[sc:mobile-category ]I’ve been with Bell for my mobile service since my first phone in the late 90’s. That’s a long time and if I had to sum it up in just one word it would be; overpriced.
Let’s face it, there’s no real competition in the mobile space in Canada, the big three don’t even try to compete on price as each time one raises theirs, the other follow suit.
All you have to do is look at the massive profits they make to understand how uncompetitive the space really is. Companies that have competition have lower profits as they must fight to keep customers happy. Companies that don’t have competition can reap larger profits as customers don’t really have anywhere to go.
Having said that, there is hope that things will change and there have been several times I’ve almost jumped ship to Wind. My biggest concern has always been the coverage. My home and work are covered by the Wind network but there are a few area’s I spend time at that are not.
The recent reduction in their roaming rates finally pushed me over the edge, kind of at least, and I decided to pick up a SIM to use in one of my older phones.

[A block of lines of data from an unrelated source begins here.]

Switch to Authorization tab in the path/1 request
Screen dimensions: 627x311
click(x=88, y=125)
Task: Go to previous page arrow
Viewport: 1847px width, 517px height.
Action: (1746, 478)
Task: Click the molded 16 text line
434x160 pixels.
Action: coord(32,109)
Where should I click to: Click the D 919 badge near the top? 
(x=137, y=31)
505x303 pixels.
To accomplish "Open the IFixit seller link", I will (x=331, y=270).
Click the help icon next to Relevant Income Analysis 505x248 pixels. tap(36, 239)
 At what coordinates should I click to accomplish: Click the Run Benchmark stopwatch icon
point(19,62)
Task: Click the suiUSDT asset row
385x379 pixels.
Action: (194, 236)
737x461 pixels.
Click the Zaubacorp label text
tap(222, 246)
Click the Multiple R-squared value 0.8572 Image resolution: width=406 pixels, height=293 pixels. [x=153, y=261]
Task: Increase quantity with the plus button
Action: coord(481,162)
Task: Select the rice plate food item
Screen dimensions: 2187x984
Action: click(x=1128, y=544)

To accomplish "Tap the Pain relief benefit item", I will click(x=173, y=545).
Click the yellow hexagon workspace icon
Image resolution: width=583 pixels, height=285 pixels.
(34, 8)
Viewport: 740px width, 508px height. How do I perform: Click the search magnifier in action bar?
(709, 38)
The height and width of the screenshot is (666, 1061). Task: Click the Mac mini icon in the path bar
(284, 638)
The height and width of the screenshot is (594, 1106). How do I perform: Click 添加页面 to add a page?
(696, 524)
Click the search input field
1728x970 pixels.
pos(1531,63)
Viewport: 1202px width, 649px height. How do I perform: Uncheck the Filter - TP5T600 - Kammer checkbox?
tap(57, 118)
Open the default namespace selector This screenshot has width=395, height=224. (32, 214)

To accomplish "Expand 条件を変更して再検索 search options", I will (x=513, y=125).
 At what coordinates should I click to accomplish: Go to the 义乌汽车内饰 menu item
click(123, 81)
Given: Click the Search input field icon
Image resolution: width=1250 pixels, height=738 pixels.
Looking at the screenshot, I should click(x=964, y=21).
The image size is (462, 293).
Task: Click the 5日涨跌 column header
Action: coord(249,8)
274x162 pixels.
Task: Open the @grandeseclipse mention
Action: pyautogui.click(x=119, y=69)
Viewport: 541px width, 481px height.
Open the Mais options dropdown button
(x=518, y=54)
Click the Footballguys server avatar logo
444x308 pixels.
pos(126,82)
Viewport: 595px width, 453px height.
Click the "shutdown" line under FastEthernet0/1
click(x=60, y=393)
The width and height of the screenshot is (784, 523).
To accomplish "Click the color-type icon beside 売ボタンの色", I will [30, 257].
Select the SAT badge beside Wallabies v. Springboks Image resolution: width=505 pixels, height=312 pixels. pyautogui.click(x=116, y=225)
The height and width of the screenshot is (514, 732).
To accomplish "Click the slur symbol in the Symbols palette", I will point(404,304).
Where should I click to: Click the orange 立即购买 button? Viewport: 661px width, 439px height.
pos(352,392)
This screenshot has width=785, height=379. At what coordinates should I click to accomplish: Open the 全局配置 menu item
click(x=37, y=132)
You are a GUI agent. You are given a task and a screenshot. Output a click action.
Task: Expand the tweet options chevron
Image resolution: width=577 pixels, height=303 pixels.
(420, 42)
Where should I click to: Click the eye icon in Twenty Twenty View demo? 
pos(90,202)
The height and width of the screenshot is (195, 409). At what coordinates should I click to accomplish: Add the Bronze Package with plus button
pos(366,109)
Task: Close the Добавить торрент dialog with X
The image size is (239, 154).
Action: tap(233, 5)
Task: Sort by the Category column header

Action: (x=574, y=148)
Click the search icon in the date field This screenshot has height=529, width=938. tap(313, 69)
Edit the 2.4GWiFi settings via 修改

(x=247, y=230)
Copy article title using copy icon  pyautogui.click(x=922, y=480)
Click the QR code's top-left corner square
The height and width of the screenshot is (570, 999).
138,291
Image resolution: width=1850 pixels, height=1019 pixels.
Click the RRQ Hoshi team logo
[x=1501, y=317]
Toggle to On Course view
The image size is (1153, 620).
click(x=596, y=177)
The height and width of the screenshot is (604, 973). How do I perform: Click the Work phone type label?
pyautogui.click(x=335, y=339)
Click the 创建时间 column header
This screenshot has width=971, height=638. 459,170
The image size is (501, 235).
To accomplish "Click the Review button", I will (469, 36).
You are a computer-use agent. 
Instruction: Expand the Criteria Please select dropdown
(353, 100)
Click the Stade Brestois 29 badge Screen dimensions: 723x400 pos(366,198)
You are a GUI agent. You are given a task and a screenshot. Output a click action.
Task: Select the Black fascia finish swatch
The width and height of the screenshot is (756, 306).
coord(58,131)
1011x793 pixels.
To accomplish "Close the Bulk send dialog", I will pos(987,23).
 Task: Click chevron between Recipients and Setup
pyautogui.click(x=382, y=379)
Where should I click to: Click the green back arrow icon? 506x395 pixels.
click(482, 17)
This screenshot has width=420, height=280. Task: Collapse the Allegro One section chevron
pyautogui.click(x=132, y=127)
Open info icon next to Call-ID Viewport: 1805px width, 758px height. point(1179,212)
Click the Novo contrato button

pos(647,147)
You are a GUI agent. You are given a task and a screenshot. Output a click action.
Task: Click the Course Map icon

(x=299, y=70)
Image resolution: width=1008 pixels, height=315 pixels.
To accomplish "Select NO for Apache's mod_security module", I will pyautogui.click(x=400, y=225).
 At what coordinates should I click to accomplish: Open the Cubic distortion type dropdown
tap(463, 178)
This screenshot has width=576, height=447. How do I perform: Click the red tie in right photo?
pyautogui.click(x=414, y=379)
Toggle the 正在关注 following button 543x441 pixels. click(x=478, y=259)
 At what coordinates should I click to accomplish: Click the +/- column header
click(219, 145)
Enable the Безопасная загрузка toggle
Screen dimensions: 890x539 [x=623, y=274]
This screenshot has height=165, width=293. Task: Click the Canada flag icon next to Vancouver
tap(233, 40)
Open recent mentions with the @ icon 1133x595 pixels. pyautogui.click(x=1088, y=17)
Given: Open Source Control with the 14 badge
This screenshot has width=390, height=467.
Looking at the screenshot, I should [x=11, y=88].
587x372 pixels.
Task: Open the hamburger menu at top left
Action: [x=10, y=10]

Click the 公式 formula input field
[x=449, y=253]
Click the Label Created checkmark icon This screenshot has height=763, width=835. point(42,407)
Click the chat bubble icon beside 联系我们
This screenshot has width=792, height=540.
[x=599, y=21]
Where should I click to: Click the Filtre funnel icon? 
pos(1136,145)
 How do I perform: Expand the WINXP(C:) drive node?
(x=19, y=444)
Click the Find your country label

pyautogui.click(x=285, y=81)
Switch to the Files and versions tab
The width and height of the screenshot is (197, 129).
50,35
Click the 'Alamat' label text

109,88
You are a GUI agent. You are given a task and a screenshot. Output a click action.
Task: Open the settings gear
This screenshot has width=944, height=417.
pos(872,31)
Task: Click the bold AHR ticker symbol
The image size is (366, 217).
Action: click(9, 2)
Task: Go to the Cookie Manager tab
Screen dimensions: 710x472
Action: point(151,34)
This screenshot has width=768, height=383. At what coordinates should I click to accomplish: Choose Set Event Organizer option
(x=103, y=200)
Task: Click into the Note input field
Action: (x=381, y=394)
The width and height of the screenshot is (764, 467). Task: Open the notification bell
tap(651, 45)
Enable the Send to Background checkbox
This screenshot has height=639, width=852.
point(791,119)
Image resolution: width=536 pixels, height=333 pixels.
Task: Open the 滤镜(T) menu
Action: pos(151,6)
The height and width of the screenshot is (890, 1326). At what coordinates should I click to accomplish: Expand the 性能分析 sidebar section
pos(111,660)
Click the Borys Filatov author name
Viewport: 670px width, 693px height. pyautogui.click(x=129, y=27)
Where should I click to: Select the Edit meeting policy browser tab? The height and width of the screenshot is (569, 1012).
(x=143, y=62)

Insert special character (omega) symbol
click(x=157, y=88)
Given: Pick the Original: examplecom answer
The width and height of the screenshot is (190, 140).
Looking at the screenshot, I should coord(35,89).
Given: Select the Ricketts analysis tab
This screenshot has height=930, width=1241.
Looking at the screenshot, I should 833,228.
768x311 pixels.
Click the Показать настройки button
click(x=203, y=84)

It turns out though that Wind uses such an uncommon frequency (1700) that virtually no phones support it. I had my SIM for two months before I found a phone to use with it (see my Blu Win HD post for details).
Setup was easy (I of course had to manually set the APN’s) and once up and running everything was good. I had reasonable signal strength everywhere I’ve been and overall the speed has been quite good as well.
I’m not going to switch from Bell quite yet, as much as the Blu Win HD is a fine phone, it doesn’t compare to my 925 and the 925 doesn’t support the 1700 spectrum.
To get me to switch one of two things will have to happen:
- The next flagship Nokia phone supports 1700 band.
- Wind upgrades their network with a more common band.
I expect Wind to be involved in the next spectrum auction so perhaps they will get the right spectrum to support future phones.
Overall I’d recommend Wind if you wanted one of the phones they support and lived inside their network.